START MATERIAL FOR THE TASK

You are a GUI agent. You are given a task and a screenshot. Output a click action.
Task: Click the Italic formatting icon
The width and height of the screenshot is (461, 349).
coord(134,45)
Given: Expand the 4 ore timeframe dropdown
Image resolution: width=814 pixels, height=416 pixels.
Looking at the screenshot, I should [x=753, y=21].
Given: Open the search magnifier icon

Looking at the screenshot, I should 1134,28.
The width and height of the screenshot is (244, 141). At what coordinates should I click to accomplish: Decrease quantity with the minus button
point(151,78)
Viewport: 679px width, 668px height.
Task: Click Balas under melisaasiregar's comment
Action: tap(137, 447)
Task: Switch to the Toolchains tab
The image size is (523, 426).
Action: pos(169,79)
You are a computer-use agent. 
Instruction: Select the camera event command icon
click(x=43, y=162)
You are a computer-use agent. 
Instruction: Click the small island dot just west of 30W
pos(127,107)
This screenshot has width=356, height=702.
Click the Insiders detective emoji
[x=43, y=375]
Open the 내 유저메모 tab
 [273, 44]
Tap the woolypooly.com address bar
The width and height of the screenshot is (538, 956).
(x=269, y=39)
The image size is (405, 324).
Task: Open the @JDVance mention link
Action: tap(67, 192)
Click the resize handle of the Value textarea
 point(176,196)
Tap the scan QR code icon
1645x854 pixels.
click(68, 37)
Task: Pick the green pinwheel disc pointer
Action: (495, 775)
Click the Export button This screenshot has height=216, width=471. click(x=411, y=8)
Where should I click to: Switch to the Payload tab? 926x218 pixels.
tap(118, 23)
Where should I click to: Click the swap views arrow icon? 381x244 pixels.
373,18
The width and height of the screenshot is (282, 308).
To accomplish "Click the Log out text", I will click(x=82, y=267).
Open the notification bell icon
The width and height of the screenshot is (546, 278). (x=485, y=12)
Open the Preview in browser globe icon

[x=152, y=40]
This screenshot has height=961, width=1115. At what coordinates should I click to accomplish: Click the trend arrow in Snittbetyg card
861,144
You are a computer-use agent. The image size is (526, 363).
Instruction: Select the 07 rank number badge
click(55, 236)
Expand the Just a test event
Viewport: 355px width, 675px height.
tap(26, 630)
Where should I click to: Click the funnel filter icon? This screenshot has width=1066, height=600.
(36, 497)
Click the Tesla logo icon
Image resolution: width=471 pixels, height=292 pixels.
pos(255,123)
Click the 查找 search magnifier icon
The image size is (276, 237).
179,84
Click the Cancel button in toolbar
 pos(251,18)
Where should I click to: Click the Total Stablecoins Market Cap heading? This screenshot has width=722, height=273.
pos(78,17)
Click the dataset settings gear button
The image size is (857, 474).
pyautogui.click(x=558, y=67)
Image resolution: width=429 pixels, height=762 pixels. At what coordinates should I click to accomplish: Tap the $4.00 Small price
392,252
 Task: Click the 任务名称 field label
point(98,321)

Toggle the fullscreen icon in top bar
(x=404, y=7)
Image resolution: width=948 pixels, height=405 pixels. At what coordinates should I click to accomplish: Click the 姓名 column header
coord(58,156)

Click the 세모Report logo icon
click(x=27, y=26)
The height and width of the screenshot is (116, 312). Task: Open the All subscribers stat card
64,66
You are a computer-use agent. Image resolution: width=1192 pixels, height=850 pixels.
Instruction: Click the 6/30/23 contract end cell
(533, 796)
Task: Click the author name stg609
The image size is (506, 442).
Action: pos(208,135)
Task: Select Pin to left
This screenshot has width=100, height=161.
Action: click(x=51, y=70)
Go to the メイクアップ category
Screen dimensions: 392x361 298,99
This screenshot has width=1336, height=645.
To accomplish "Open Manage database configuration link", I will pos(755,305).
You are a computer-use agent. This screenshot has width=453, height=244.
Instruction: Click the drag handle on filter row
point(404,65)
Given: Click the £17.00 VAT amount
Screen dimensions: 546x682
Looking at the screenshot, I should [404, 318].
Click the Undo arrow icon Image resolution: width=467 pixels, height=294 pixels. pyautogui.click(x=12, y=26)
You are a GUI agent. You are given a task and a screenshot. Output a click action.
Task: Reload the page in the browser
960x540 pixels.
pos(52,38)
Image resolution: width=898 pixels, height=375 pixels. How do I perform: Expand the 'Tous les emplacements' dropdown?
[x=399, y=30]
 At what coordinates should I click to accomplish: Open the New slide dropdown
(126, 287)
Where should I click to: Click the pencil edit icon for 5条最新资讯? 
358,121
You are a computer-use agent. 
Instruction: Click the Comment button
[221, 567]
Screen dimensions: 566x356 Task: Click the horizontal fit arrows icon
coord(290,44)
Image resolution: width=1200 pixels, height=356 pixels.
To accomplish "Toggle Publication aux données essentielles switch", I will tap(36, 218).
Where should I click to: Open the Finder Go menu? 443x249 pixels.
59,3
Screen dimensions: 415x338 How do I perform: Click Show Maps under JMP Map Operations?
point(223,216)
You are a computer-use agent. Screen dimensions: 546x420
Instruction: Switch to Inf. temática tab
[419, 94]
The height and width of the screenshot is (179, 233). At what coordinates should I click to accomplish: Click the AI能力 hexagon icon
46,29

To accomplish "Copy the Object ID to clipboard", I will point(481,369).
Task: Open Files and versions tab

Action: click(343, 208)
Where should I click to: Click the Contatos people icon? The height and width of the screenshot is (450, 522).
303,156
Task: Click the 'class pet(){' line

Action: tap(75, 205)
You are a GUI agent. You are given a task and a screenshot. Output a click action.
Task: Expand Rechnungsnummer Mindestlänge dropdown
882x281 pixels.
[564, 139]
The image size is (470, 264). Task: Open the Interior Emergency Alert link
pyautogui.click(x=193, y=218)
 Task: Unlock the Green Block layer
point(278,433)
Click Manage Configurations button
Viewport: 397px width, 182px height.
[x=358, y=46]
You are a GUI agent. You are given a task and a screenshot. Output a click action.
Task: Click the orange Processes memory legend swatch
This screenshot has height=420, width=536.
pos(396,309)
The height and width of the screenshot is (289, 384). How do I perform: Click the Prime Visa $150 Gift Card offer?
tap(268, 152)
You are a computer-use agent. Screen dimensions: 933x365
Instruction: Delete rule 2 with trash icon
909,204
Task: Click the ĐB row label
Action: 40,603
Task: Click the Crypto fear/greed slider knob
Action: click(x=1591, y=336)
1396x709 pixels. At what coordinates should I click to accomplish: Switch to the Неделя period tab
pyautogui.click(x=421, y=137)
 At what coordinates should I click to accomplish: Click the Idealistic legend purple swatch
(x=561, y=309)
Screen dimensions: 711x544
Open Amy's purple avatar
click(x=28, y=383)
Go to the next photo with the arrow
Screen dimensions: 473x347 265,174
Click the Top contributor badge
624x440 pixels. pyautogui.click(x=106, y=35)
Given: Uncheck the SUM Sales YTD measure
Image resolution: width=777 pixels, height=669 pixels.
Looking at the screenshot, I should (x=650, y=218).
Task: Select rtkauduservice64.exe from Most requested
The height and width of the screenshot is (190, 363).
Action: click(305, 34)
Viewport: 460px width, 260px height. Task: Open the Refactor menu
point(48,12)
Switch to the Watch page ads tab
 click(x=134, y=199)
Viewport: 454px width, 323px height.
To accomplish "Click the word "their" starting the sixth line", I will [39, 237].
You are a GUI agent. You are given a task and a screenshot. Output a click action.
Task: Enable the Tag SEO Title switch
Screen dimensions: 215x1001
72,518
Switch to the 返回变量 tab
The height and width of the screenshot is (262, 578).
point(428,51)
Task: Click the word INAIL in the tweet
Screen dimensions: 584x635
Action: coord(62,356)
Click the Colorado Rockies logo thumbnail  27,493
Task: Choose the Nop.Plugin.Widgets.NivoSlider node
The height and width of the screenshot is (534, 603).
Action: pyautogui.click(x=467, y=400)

END MATERIAL FOR THE TASK

(DIRECTIONS FOR THIS TASK)
What the answer needs is every line from the data above with "computer" in it.

(EXERCISE OUTPUT)
You are a computer-use agent. 
You are a computer-use agent. 
You are a computer-use agent. The image size is (526, 363).
You are a computer-use agent. Image resolution: width=1192 pixels, height=850 pixels.
You are a computer-use agent. This screenshot has width=453, height=244.
You are a computer-use agent. 
You are a computer-use agent. Screen dimensions: 546x420
You are a computer-use agent. Screen dimensions: 933x365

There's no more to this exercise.